Nem toda deficiência será expressa por alguma característica física. Ainda assim, muitos elogiam e dizem que a criança 'nem parece ser deficiente'. "É como se as pessoas achassem que para ter autismo é preciso ser feio. Cria-se uma expectativa da criança ter alguma alteração física", diz Rachel.
"Deixa ele, ele tem autismo*" ou "Ela tem o tempinho dela"
Você pode incluir qualquer deficiência no local do autismo nessa frase. Se é comum pessoas darem palpites na educação das crianças, isso fica ainda mais acentuado quando ela tem uma deficiência.
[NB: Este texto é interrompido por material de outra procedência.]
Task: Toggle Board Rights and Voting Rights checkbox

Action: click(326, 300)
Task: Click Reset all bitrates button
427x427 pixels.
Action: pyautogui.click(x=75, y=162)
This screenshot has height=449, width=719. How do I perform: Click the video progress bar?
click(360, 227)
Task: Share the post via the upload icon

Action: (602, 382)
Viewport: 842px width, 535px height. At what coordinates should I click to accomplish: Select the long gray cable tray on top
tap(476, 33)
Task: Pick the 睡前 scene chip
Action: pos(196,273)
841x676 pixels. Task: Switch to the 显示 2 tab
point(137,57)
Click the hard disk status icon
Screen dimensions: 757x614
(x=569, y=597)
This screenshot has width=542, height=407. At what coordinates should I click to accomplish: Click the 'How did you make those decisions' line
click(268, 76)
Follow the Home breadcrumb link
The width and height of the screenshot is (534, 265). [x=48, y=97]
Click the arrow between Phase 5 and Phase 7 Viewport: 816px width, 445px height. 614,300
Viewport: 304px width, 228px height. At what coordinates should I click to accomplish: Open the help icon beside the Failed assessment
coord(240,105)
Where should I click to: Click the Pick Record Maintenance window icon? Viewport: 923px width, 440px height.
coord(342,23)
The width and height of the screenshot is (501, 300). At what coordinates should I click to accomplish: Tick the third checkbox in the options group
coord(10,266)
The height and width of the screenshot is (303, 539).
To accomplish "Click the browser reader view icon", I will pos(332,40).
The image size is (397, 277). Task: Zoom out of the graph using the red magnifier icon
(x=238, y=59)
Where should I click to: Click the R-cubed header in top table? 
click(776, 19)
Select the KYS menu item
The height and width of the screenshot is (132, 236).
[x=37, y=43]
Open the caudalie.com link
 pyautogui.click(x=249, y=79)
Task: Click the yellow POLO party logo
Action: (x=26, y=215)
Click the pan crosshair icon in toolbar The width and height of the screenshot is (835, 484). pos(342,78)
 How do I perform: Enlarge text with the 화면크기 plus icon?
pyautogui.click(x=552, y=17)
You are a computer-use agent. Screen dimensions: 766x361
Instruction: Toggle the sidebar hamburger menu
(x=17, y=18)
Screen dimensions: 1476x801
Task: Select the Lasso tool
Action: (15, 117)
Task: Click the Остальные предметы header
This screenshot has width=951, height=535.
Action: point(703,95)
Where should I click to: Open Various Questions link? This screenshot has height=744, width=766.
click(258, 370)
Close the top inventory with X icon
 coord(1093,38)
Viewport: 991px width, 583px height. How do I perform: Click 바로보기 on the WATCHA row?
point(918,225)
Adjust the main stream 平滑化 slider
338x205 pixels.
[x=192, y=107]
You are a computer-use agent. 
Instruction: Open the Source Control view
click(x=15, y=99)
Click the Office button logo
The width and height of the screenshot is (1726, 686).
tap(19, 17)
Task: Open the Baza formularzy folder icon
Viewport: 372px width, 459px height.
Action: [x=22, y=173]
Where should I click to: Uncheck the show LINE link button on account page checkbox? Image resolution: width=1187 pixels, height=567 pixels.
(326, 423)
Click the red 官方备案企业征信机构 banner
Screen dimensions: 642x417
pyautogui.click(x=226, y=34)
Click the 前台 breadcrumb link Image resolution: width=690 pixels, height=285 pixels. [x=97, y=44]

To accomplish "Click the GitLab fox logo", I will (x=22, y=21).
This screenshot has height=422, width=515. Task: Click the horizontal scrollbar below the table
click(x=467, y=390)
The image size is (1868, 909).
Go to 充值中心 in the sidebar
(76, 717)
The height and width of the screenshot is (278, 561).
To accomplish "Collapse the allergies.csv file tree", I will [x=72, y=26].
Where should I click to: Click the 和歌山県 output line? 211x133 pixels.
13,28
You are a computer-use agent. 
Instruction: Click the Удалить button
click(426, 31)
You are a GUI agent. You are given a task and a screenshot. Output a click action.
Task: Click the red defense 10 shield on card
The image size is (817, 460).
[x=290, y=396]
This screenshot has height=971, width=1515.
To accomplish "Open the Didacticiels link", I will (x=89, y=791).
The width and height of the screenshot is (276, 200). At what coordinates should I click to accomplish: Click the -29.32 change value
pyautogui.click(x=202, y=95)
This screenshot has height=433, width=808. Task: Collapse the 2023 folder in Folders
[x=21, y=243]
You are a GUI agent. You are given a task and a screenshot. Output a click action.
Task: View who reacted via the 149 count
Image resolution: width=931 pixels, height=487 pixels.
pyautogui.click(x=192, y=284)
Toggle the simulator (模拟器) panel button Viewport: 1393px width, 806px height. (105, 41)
O problema, é que os coloca em um lugar de pena e permissividade. "Só porque minha filha tem Síndrome de Down eu não preciso dar nenhuma ferramenta de aprendizagem para ela? Por que ela tem o tempinho dela pode aprender as coisas daqui 50 anos?", questiona Vivi Reis.
Já com Rachel, o problema é acharem que criança com deficiência não precisa ser educada. Tem passe livre para tudo. "Eu sei das dificuldades dele, sei que ele vai demorar mais tempo e tenho um olhar cuidado, mas não quer dizer que não precise ter limites. Ele não pode fazer as coisas só porque tem autismo. Ficam me orientando como educar meu filho. Todo mundo dá pitaco, mas na hora de ajudar, todo mundo sai", diz.
"Você não fez pré-Natal?" ou "Quantos anos você tinha quando engravidou?"
Não é incomum, mesmo que indiretamente, a mãe ser culpada pela deficiência do filho. "Ainda existe essa ideia associada de que mãe mais velha gera filhos com Síndrome de Down. Sim, sabemos que as chances aumentam a partir dos 35 anos da mulher e dos 40 anos dos homens, mas não é a causa.
"Quando me perguntam a idade que engravidei ou se eu fiz pré-Natal, sinto que estão me questionando se eu tive a chance de saber o diagnóstico antes e porque não interromper a gestação Vivi Reis, mãe da Clara, de 12 anos, que nasceu com síndrome de Down, e do João Pedro, de 15 anos.